Two 0-0 draws in the league this season, the second of which came earlier this month in west London, provided the latest depressing chapter in what was once a fierce and flourishing rivalry among two of the country’s top sides.
Both also met in two Wembley cup finals last season but failed to produce a single goal in either match, before Liverpool thankfully prevailed on both occasions via penalties.
The two teams are now left planning a route back to the summit of English and European football as they ponder around midtable in the Premier League.
Fourteen years ago, however, the two sides were in a much healthier position and produced a Champions League classic in the second leg at the quarter-final stage.
Chelsea 4-4 Liverpool (7-5 on agg)
Champions League Quarter-Final Second Leg, Stamford Bridge
April 14, 2009
Goals: Drogba 51′, Alex 57′, Lampard 76′ 89′; Aurelio 19′, Alonso 28′, Lucas 81′, Kuyt 83;
Liverpool: Reina; Arbeloa (Babel 85′), Carragher, Skrtel, Aurelio; Mascherano (Riera 69′), Lucas, Alonso; Kuyt, Benayoun, Torres (N’Gog 80′)
Subs not used: Cavalieri, Hyypia, Agger, Dossena
The pair had been drawn against each other in four of the last five years, with Liverpool prevailing at the semi-final stage in both 2004/05 and 2006/07 before John Arne Riise’s late own goal sent the Blues through to the final in Moscow in 2007/08.
Fast-forward to April 2009 and the Reds headed to Stamford Bridge knowing they needed to win by three clear goals if they were to meet Pep Guardiola’s Barcelona in the semi-finals.
Six days earlier, Fernando Torres – who would eventually join Chelsea two years later – sent the home crowd into raptures just six minutes in, before a Branislav Ivanovic double and Didier Drogba third left the 2008 runners-up with one leg in the semis.
Despite ending the Blues’ 86-game unbeaten home run earlier in the season, chances of Rafael Benitez’s side progressing were slim against Guus Hiddink’s in-form Chelsea.
Drama at Stamford Bridge
The tie was poised after a 3-1 defeat at Anfield, with captains Steven Gerrard (injured) and John Terry (suspended) for either side.
An ingenious Fabio Aurelio free-kick 19 minutes into the encounter perked the Reds’ hopes, however, as the Brazilian left-back magnificently curled the ball past a wrong-footed Petr Cech and into the right-hand side of the net.

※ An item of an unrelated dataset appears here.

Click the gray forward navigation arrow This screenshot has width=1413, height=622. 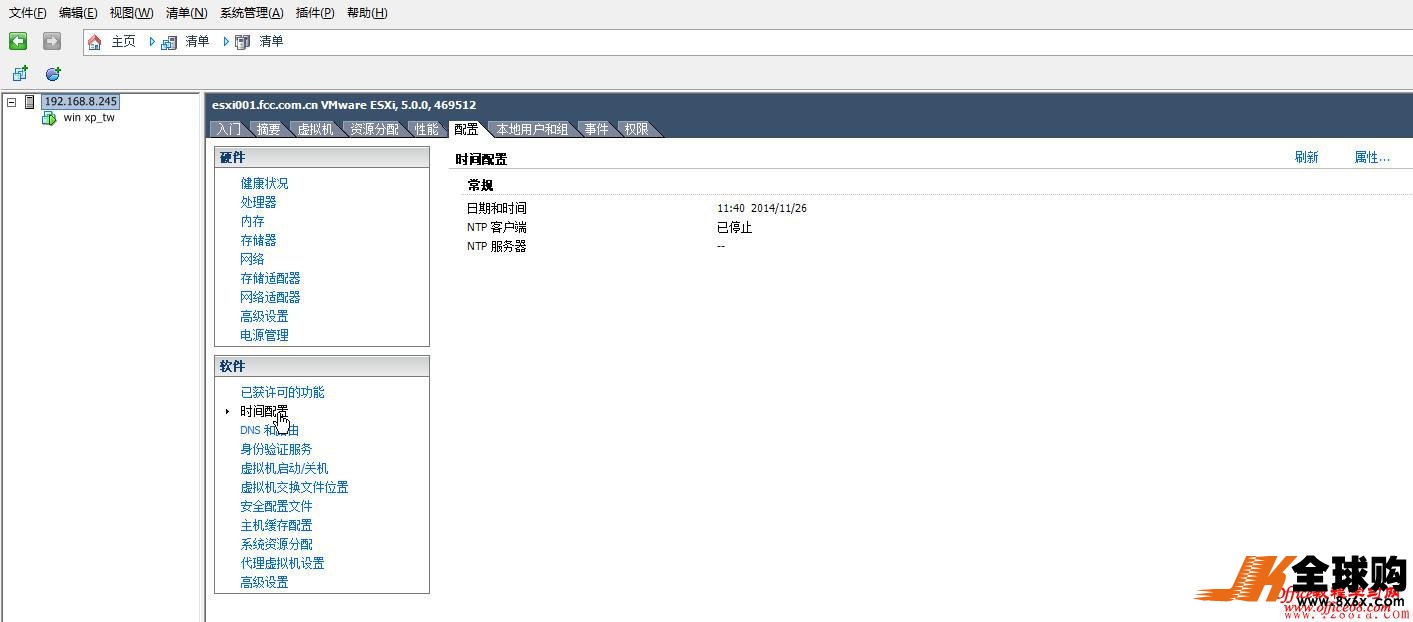[x=52, y=41]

Nine minutes later, Xabi Alonso coolly slotted in from the penalty spot after he was held by Ivanovic in the area to hand the Reds an early 2-0 lead.
The travelling Kop began to dream of another historic comeback in Europe before Pepe Reina somehow bundled Drogba’s tame effort into the net seven minutes after the break.

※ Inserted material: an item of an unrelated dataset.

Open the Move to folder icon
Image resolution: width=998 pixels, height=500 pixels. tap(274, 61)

Brazil centre-back Alex levelled the scores on the night with a thunderous free-kick five minutes later, before talisman Frank Lampard added a third in the 71st minute to surely seal Chelsea’s spot in the final four.

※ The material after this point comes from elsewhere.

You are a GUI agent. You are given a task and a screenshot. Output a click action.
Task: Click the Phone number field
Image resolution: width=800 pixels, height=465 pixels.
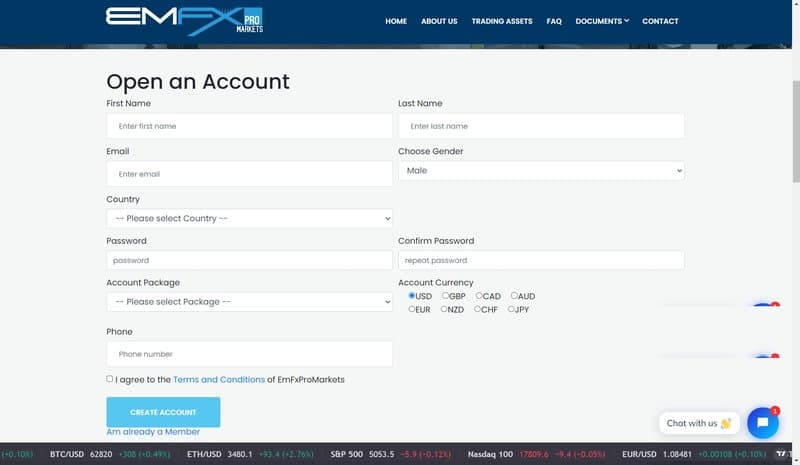(249, 354)
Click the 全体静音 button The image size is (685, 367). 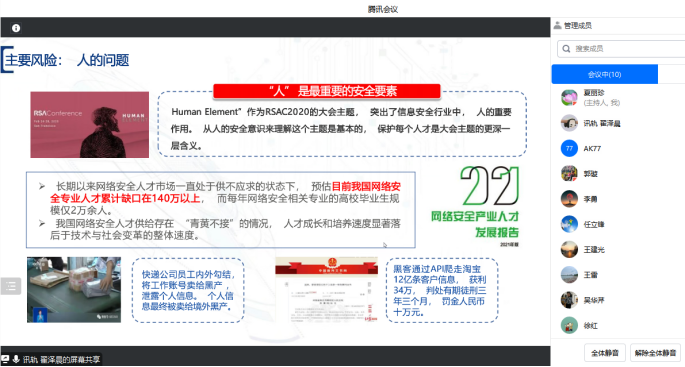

Liverpool were not done yet, however, when a third Brazilian got their name on the scoresheet – as Lucas Leiva‘s deflected effort from the edge of the box flew past Cech to give the away section a glimmer of hope nine minutes from time.
The travelling Liverpool fans were handed more reason for optimism a minute later when Dirk Kuyt headed in Albert Riera’s cross, meaning one more away goal would remarkably see the Reds progress to the final four.
Despite a resilient Liverpool effort on the night, Lampard claimed his second goal of the game in the 89th minute to reassure a relieved home crowd and put an end to Liverpool’s comeback hopes once and for all.
The Reds had pushed Chelsea further than most expected on the night, given the result in the first leg, as attention turned back to their ongoing battle for the Premier League title on the domestic front.
Sir Alex Ferguson’s Man United led the Reds by a single point after 32 games (United had only played 31).
What happened next?
After remarkably fighting to another entertaining 4-4 draw – this time at home to Arsenal – one week after the second leg in London, Liverpool were unable to catch bitter rivals United, who would claim their 18th league title in May.
A rollercoaster season, which saw a league double over Chelsea and United – including a historic 4-1 drubbing of the latter at Old Trafford – as well as a sensation 5-0 aggregate win over Real Madrid, meant another frustrating, trophyless campaign for Benitez’s team.
Chelsea‘s European dream also came to an abrupt ending following their defeat of Liverpool, as Andres Iniesta scored a stoppage-time equaliser to send Barcelona through to the final in Moscow on away goals at Stamford Bridge.
The Blues were, however, able to defeat Everton at Wembley in May to claim their fifth FA Cup.